* What you are asked to do: Set down every line below, word for word.

Saved data entries
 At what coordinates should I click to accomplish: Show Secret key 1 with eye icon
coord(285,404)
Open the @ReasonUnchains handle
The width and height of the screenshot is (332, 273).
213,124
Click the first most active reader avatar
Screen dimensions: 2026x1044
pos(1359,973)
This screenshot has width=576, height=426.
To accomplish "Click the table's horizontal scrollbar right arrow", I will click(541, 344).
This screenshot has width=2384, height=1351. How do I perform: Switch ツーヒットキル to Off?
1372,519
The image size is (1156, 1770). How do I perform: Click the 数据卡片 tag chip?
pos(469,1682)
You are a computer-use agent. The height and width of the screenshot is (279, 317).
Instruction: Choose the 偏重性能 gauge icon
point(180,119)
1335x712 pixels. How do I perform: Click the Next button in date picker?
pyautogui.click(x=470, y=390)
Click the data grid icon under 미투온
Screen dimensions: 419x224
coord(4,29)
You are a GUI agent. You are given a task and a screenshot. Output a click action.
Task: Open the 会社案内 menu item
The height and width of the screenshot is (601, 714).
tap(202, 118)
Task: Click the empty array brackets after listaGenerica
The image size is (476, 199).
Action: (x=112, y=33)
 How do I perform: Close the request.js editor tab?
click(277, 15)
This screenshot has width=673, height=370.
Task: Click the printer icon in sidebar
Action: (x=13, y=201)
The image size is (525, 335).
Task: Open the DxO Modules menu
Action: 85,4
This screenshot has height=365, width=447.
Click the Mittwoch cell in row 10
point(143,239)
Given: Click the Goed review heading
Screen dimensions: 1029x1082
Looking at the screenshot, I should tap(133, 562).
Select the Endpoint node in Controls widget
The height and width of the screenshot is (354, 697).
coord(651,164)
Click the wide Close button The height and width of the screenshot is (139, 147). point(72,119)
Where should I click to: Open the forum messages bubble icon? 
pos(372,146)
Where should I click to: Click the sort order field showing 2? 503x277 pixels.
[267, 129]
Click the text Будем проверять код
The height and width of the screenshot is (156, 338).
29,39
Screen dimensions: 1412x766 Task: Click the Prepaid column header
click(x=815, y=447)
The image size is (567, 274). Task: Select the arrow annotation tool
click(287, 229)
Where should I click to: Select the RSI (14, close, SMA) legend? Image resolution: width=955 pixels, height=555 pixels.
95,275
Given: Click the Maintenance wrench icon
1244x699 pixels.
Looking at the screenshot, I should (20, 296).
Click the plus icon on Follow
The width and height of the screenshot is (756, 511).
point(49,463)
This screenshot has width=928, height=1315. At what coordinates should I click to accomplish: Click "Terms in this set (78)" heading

* Written solution:
 At what coordinates should I click to accomplish: Show Secret key 1 with eye icon
coord(285,404)
Open the @ReasonUnchains handle
The width and height of the screenshot is (332, 273).
213,124
Click the first most active reader avatar
Screen dimensions: 2026x1044
pos(1359,973)
This screenshot has width=576, height=426.
To accomplish "Click the table's horizontal scrollbar right arrow", I will click(541, 344).
This screenshot has width=2384, height=1351. How do I perform: Switch ツーヒットキル to Off?
1372,519
The image size is (1156, 1770). How do I perform: Click the 数据卡片 tag chip?
pos(469,1682)
You are a computer-use agent. The height and width of the screenshot is (279, 317).
Instruction: Choose the 偏重性能 gauge icon
point(180,119)
1335x712 pixels. How do I perform: Click the Next button in date picker?
pyautogui.click(x=470, y=390)
Click the data grid icon under 미투온
Screen dimensions: 419x224
coord(4,29)
You are a GUI agent. You are given a task and a screenshot. Output a click action.
Task: Open the 会社案内 menu item
The height and width of the screenshot is (601, 714).
tap(202, 118)
Task: Click the empty array brackets after listaGenerica
The image size is (476, 199).
Action: (x=112, y=33)
 How do I perform: Close the request.js editor tab?
click(277, 15)
This screenshot has width=673, height=370.
Task: Click the printer icon in sidebar
Action: (x=13, y=201)
The image size is (525, 335).
Task: Open the DxO Modules menu
Action: 85,4
This screenshot has height=365, width=447.
Click the Mittwoch cell in row 10
point(143,239)
Given: Click the Goed review heading
Screen dimensions: 1029x1082
Looking at the screenshot, I should tap(133, 562).
Select the Endpoint node in Controls widget
The height and width of the screenshot is (354, 697).
coord(651,164)
Click the wide Close button The height and width of the screenshot is (139, 147). point(72,119)
Where should I click to: Open the forum messages bubble icon? 
pos(372,146)
Where should I click to: Click the sort order field showing 2? 503x277 pixels.
[267, 129]
Click the text Будем проверять код
The height and width of the screenshot is (156, 338).
29,39
Screen dimensions: 1412x766 Task: Click the Prepaid column header
click(x=815, y=447)
The image size is (567, 274). Task: Select the arrow annotation tool
click(287, 229)
Where should I click to: Select the RSI (14, close, SMA) legend? Image resolution: width=955 pixels, height=555 pixels.
95,275
Given: Click the Maintenance wrench icon
1244x699 pixels.
Looking at the screenshot, I should (20, 296).
Click the plus icon on Follow
The width and height of the screenshot is (756, 511).
point(49,463)
This screenshot has width=928, height=1315. At what coordinates should I click to accomplish: Click "Terms in this set (78)" heading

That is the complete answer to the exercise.